── RECORDS FOR THE EXERCISE

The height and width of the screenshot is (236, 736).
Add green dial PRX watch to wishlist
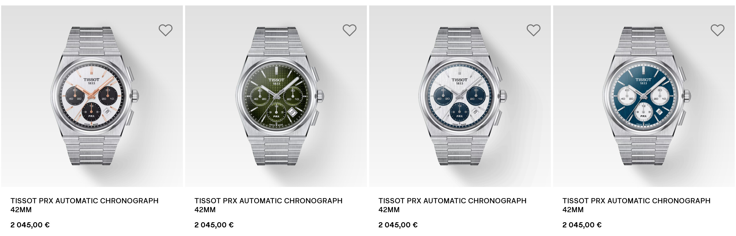tap(350, 30)
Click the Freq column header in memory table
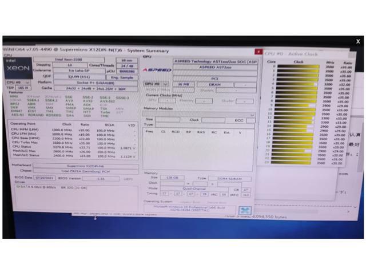This screenshot has height=275, width=366. click(150, 131)
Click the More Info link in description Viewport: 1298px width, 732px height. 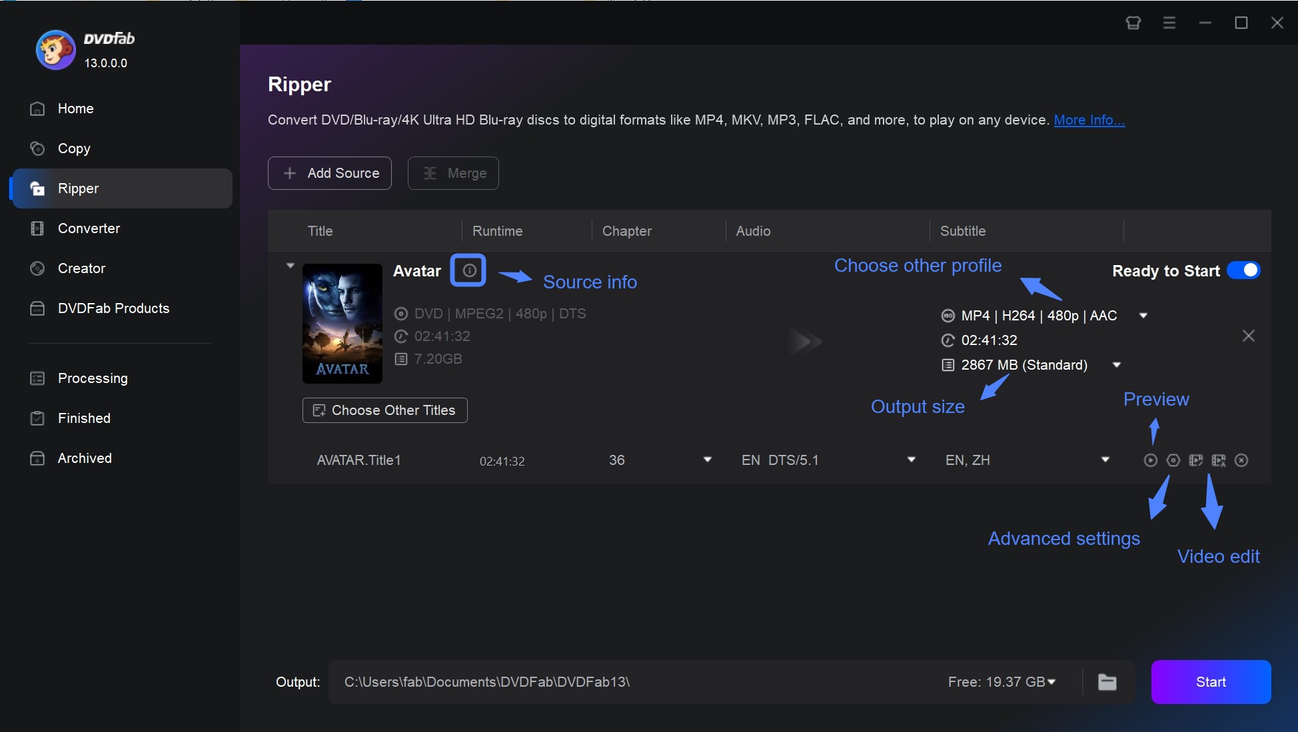[x=1087, y=119]
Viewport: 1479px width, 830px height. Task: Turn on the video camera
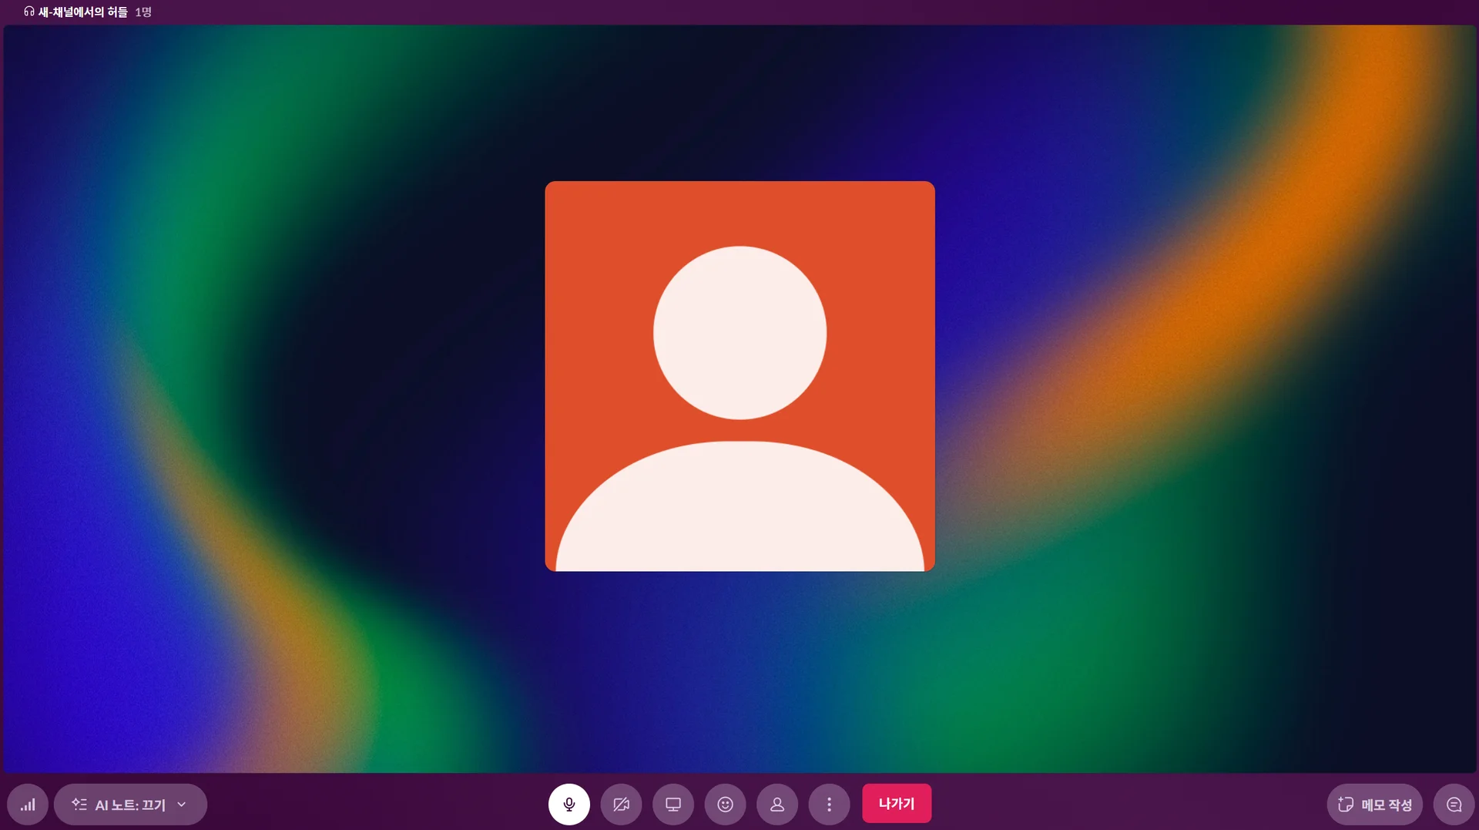tap(621, 804)
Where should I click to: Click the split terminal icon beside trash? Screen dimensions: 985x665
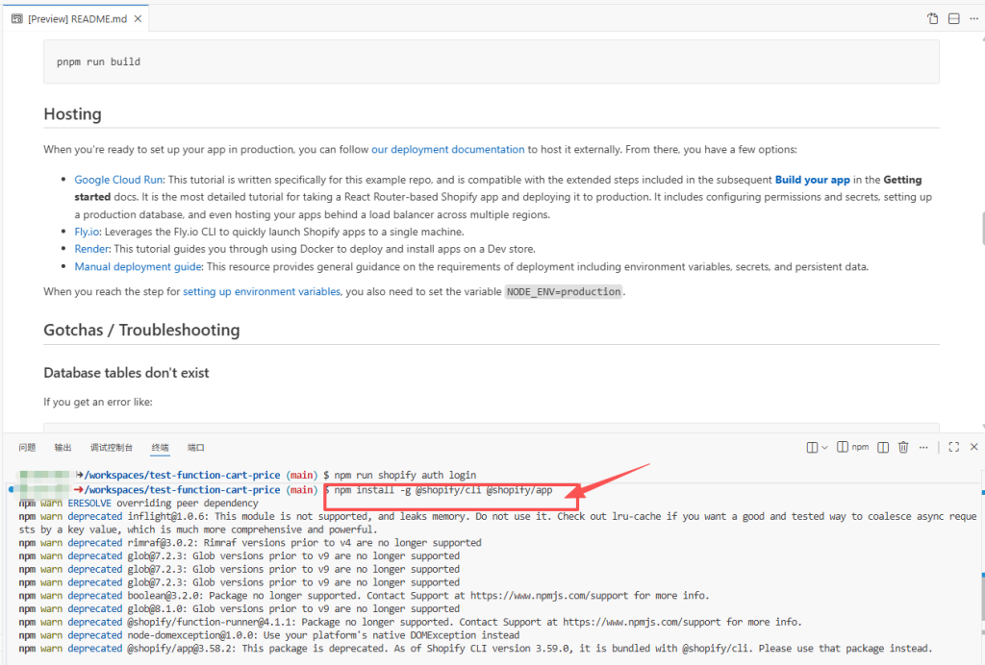883,447
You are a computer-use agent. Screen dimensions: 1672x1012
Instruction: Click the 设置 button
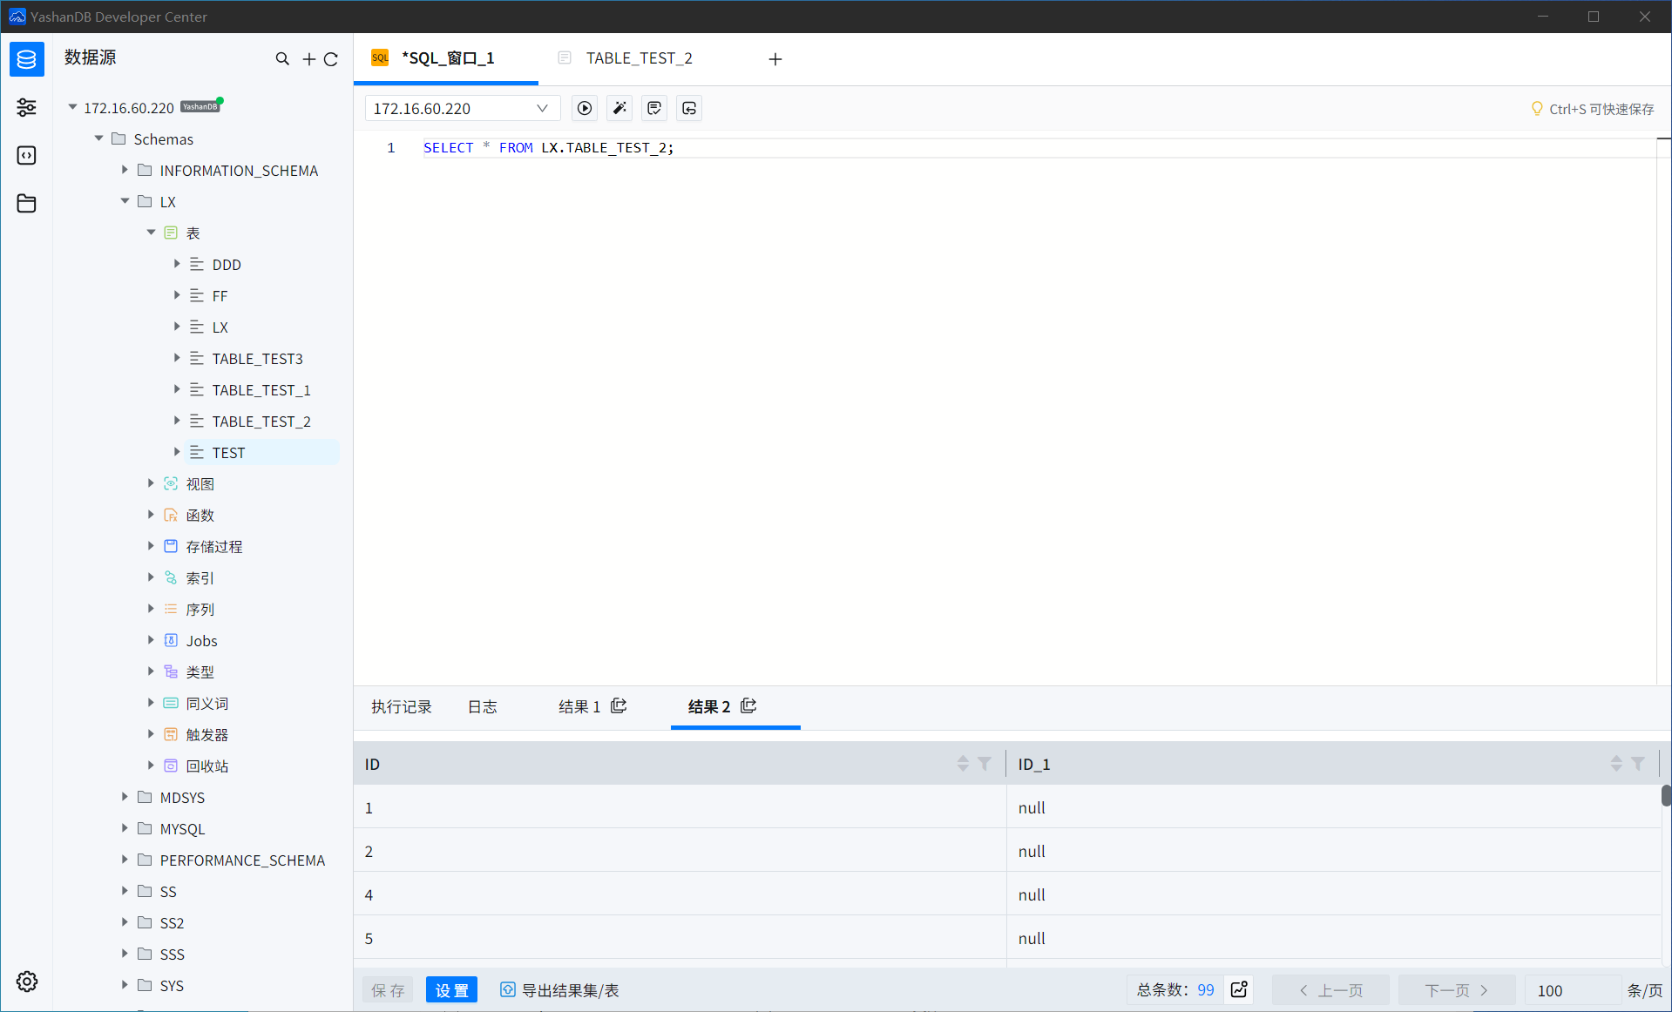click(x=451, y=989)

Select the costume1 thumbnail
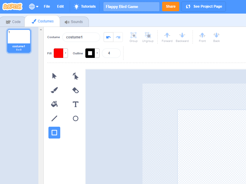19,40
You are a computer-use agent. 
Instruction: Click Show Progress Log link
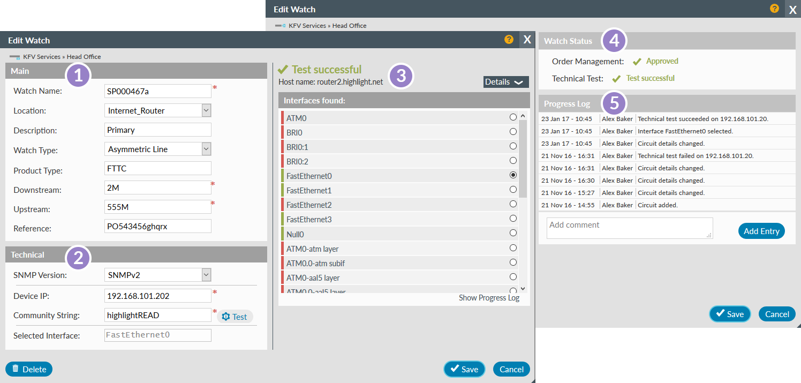coord(489,298)
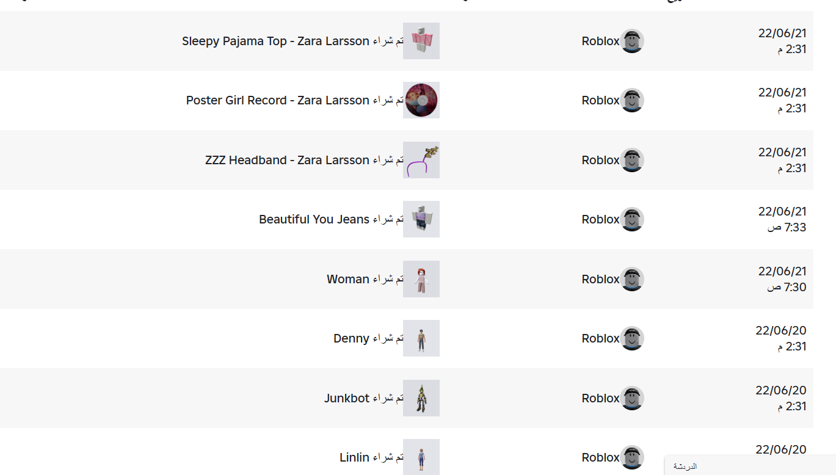836x475 pixels.
Task: Open Sleepy Pajama Top - Zara Larsson link
Action: [x=275, y=42]
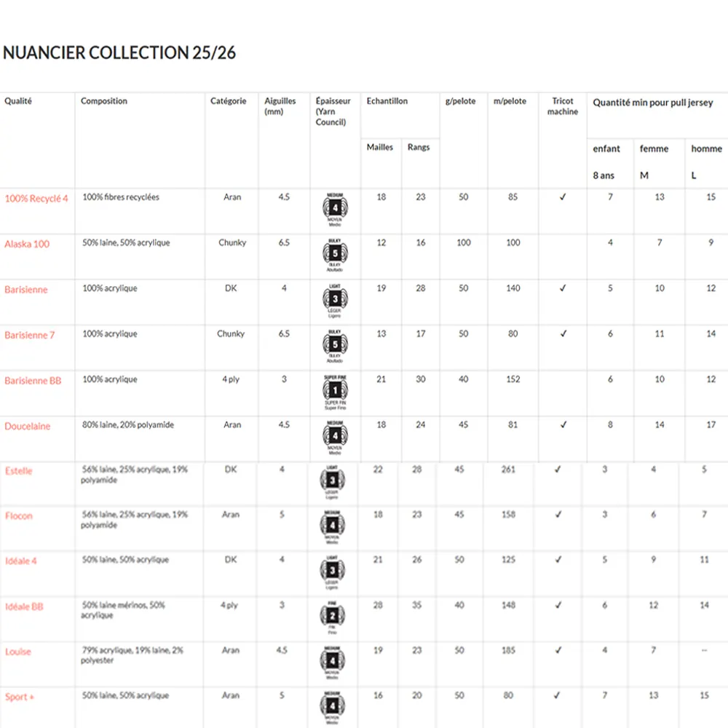Click the Tricot machine checkmark for Doucelaine

pos(563,424)
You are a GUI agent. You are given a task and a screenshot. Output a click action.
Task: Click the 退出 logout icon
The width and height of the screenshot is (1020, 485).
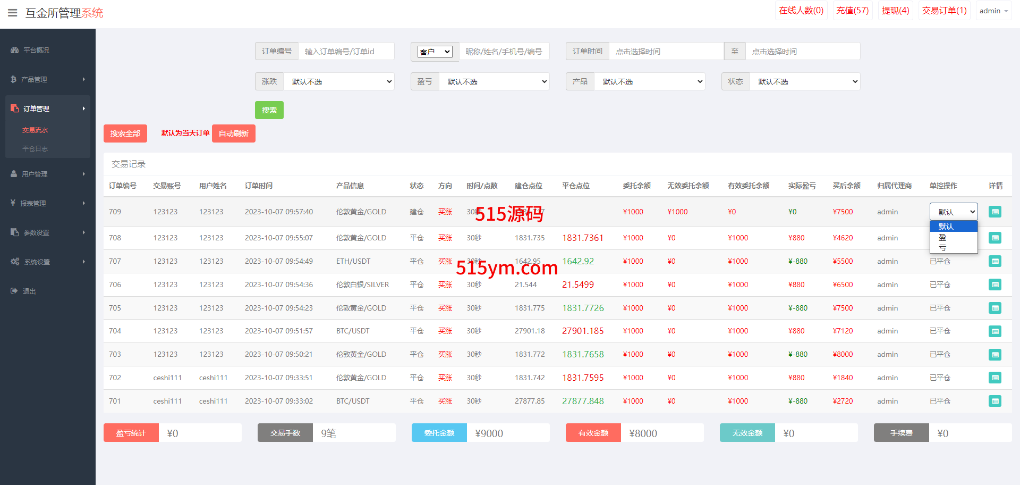(x=14, y=291)
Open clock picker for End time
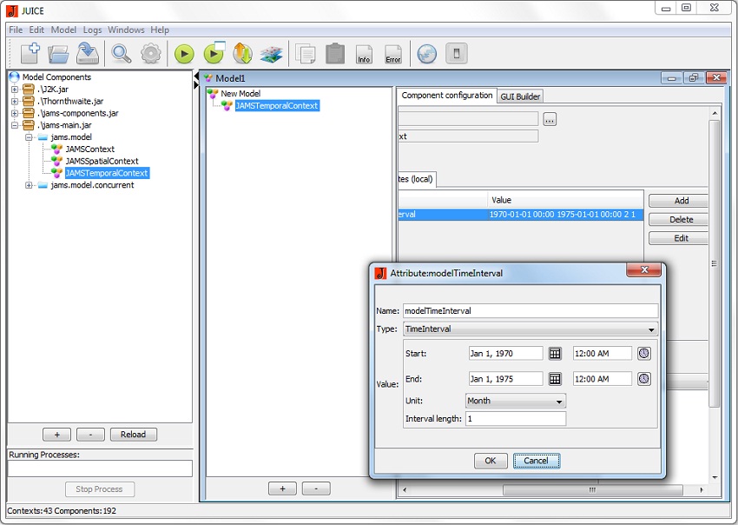Image resolution: width=738 pixels, height=525 pixels. pyautogui.click(x=643, y=379)
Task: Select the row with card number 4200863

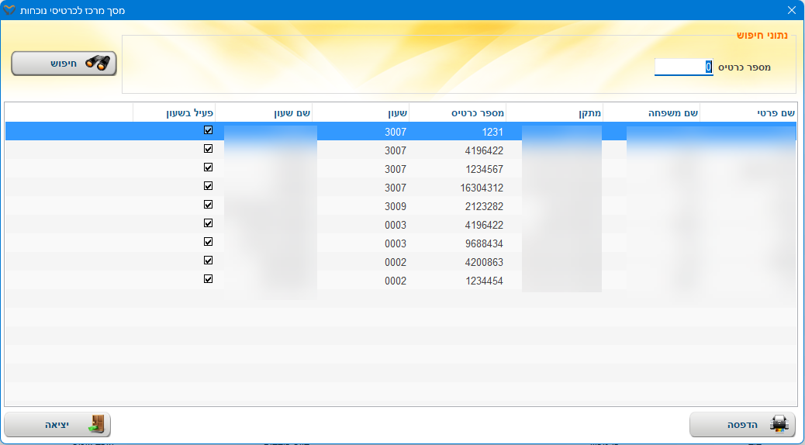Action: 458,262
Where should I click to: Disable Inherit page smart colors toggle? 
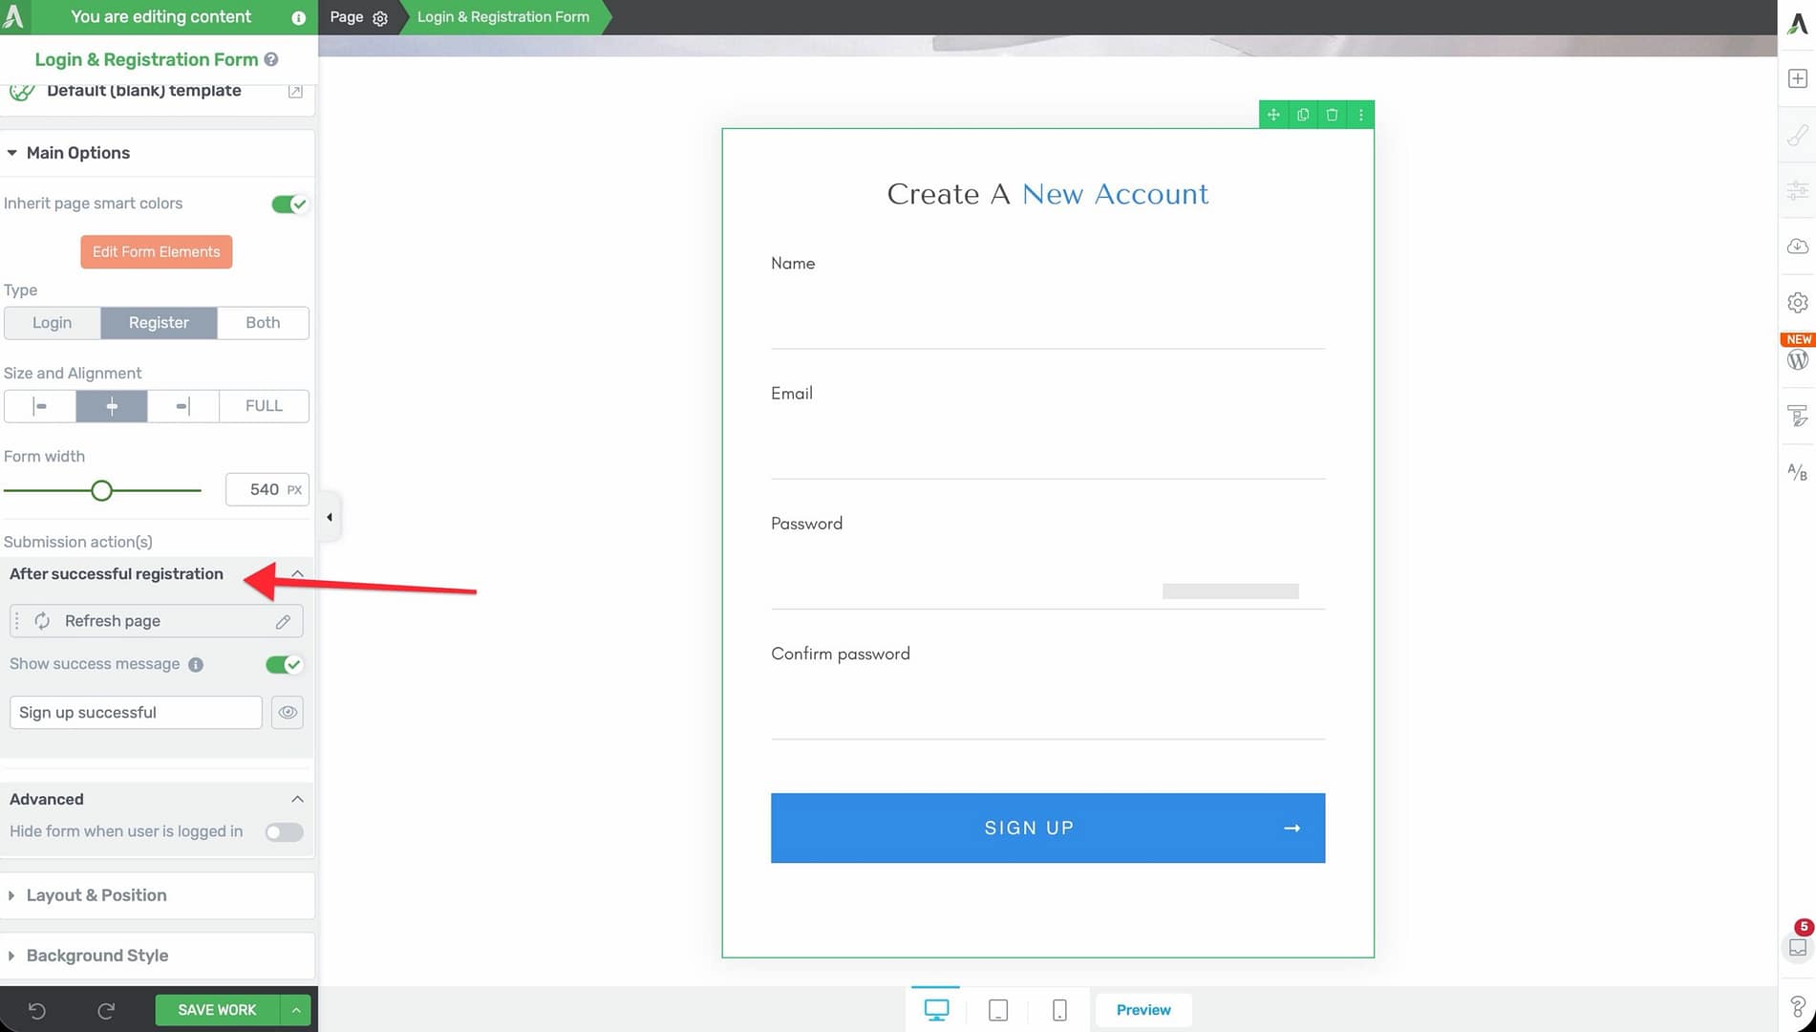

────

State how many lines above contain the word "agent", and nothing more.

3